Small to medium American firms are increasingly becoming targets for hackers, and it’s driving many of them out of business, according to a panel of cybersecurity experts who spoke to the House Small Business Committee.
Sixty percent of hacked small to medium businesses are forced to go out of business within six months of being breached, Angela Dingle, founder of IT government consulting firm Ex Nihilo, told the committee.
Additionally, 60 percent of all online attacks in 2014 targeted small to medium businesses, Timothy Francis, enterprise leader of cyber insurance at Travelers, told the New York Times earlier this year.
Dingle and other witnesses at the Wednesday hearing urged committee chairman Chairman Steve Chabot, R-Ohio, to explore new solutions and to pursue action.

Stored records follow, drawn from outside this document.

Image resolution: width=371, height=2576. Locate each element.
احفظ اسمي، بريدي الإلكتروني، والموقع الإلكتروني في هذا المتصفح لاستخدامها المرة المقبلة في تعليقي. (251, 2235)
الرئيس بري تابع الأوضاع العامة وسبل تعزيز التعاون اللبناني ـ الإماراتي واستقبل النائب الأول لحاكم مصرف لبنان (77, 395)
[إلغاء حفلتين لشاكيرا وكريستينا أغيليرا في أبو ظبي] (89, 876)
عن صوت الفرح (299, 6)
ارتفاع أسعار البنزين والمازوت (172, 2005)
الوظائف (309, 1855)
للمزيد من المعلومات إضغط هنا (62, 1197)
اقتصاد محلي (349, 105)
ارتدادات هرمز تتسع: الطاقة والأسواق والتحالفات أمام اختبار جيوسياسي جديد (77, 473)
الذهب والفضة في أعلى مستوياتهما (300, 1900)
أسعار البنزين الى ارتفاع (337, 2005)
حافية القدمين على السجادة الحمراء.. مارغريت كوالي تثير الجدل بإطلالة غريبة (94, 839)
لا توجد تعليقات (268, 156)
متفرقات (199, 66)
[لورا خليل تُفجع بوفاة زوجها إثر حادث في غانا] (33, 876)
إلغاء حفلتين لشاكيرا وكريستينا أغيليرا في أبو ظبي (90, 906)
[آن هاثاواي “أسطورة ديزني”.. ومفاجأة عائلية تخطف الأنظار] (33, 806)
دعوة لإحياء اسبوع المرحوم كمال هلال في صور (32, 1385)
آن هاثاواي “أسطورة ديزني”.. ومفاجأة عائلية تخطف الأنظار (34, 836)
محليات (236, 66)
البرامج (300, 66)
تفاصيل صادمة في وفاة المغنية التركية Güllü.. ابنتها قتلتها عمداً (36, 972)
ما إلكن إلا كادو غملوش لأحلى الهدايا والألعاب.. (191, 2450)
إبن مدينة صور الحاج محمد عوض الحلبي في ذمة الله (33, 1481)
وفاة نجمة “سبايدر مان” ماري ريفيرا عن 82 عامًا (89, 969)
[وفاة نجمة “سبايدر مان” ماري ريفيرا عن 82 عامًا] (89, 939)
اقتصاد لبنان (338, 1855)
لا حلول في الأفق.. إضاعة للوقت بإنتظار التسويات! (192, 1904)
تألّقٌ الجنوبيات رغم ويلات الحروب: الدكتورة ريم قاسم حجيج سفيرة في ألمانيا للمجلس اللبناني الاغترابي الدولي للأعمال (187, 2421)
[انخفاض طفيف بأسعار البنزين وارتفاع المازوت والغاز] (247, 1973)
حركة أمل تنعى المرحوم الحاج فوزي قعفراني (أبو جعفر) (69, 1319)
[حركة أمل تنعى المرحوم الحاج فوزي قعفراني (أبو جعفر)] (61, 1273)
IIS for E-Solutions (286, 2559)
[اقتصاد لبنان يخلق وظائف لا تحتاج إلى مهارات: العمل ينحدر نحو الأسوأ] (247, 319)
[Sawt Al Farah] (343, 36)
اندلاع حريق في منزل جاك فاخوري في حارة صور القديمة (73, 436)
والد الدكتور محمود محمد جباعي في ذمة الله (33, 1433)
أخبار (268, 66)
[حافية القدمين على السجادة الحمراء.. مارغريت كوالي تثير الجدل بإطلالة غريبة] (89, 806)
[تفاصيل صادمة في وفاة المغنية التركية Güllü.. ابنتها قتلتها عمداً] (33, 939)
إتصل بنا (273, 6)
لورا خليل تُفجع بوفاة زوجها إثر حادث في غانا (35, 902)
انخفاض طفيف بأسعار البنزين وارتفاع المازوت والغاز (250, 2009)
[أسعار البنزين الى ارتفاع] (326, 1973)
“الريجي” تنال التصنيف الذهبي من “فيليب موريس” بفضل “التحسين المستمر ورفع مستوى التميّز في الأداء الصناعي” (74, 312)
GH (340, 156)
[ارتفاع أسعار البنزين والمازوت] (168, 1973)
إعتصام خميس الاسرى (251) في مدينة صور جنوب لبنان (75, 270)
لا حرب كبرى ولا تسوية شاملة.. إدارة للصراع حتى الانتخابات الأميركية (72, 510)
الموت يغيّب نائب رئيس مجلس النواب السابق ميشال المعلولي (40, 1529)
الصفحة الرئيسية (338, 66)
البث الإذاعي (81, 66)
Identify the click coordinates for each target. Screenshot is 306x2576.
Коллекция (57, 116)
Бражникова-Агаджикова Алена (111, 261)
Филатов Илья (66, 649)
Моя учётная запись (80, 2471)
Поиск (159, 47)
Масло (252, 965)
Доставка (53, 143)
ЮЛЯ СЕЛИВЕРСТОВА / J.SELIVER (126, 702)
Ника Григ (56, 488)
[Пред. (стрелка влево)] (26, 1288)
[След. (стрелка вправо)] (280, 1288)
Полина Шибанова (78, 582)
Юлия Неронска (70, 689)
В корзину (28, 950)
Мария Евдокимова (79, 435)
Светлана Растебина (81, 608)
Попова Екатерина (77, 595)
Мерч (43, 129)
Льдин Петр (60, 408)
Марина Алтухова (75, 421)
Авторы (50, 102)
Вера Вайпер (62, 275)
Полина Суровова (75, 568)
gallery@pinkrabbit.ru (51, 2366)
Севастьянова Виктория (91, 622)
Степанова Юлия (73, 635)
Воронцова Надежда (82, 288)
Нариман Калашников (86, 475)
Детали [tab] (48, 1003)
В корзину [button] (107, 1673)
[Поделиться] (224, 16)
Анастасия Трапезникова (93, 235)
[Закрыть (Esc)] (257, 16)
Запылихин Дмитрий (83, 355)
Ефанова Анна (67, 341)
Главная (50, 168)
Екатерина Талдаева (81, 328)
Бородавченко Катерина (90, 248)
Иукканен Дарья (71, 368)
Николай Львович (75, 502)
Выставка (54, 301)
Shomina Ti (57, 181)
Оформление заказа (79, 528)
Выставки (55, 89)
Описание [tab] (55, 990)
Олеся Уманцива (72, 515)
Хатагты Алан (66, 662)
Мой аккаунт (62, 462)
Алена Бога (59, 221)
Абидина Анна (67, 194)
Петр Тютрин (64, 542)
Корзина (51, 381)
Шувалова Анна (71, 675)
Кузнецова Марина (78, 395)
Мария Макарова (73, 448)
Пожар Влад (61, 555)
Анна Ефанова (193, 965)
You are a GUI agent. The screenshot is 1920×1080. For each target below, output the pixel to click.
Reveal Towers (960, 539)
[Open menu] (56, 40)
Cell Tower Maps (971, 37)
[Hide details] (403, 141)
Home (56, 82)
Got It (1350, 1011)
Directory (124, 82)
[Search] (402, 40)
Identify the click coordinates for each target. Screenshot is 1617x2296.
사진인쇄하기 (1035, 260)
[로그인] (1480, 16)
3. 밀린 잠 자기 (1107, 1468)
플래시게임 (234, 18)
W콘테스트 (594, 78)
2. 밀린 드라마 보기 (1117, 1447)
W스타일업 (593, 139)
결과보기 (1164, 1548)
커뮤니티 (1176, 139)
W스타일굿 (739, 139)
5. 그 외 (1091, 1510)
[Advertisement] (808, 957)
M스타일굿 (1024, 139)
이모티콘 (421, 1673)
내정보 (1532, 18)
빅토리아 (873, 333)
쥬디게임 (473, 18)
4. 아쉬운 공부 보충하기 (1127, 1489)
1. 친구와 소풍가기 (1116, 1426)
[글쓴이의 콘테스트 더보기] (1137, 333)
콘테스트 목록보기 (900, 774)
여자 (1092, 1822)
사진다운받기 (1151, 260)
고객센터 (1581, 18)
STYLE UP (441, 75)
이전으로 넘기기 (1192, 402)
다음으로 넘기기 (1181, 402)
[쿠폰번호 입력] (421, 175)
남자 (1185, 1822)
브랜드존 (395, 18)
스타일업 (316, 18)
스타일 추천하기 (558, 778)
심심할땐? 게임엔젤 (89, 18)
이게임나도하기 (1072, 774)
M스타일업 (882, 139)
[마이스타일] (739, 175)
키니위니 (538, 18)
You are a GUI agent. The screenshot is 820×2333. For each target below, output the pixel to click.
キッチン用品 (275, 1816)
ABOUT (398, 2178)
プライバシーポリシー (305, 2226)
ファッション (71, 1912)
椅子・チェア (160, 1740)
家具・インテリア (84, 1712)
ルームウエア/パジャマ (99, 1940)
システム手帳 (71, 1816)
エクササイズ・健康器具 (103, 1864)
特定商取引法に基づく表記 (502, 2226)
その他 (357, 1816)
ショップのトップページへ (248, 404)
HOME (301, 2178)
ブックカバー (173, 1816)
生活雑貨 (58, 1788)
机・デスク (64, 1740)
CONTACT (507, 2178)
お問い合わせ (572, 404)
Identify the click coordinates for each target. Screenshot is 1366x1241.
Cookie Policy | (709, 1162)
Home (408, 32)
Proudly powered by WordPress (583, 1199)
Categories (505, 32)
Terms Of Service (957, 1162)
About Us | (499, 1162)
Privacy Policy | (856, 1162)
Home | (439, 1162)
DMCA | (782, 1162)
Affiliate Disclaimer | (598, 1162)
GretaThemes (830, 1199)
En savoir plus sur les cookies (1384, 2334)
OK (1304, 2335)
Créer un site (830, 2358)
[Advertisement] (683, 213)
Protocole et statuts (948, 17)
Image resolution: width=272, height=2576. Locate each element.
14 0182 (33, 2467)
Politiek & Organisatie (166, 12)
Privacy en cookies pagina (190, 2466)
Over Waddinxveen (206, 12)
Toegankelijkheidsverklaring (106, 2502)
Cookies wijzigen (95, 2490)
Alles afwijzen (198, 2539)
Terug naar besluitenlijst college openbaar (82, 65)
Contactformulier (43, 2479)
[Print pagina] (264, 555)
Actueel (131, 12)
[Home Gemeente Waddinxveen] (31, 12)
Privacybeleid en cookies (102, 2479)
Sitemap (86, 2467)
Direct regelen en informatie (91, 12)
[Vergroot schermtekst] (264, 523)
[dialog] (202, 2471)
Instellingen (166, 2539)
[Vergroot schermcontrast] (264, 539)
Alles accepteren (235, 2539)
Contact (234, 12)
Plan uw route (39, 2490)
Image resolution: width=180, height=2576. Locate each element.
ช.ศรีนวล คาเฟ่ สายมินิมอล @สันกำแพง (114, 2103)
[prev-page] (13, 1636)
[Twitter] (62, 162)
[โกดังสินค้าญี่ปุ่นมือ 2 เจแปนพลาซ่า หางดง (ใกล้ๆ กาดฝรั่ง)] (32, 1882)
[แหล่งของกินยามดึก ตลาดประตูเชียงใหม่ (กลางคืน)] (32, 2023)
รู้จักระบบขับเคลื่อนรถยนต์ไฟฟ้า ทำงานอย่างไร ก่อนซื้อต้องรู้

“The innovative small businesses that are key engines of job growth and investment in our economy… must confront the very real threats we face in cyberspace,” testified Jamil Jaffer, director of the homeland and national law program at George Mason University School of Law.
“Hard targets [for hackers] are going to be bypassed, I know, because there are plenty of weak targets out there. So, how do we get this message across to our small business owners in a way they can understand; that you can’t afford to be a soft target,” questioned Rep. Trent Kelly, R-Miss.
Justin Zeefe, co-founder of cybersecurity consulting firm the Nisos Group, told the House committee that most small to medium business owners won’t understand the growing risk of cyberattacks until they actually see other companies fail.
Education and more specifically, awareness of the issue, Zeefe explained, is the missing link causing small businesses to not follow even the most basic cybersecurity practices.
Most small to medium business are unlikely to improve their cybersecurity posture unless there is a series of “existential events” that damage the reputations and financial standings of several medium to large businesses to the point where they go out of business, stated Zeefe — whose company employs several former U.S. intelligence officers.
“That, I think, will be the clarion call that brings some awareness to the table. By-and-large, the reason small businesses are being attacked with such aggressiveness is that they are so weak because they are the third party providers to larger organizations,” Zeefe testified.
He added, “the short answer is: I don’t know if anything can be done other than making this a public affair.”
Jaffer — who works full-time as vice president of strategy at former National Security Agency Director Keith Alexander’s Md.-based cybersecurity startup IronNet Cybersecurity — said that the so-called “first responder” for cyberattacks aimed at small businesses should continue to be the FBI.
The issue, however, according to Jaffer, is that small businesses remain confused regarding which organization in government is the actual “lead” authority for specific cyber defense purposes.
Because the Department of Homeland Security, Department of Defense and FBI all have a role and have talked about their individual capabilities to defend Americans from cyber threats, Jaffer worries that small businesses are confused and therefore ignoring the opportunity to share concerns and other threat data — to “build bridges” — with the federal government.
Existing cybersecurity information sharing policy, Jaffer summarized to the committee, is a good first step in a larger partnership that must also include participation from vulnerable, small businesses.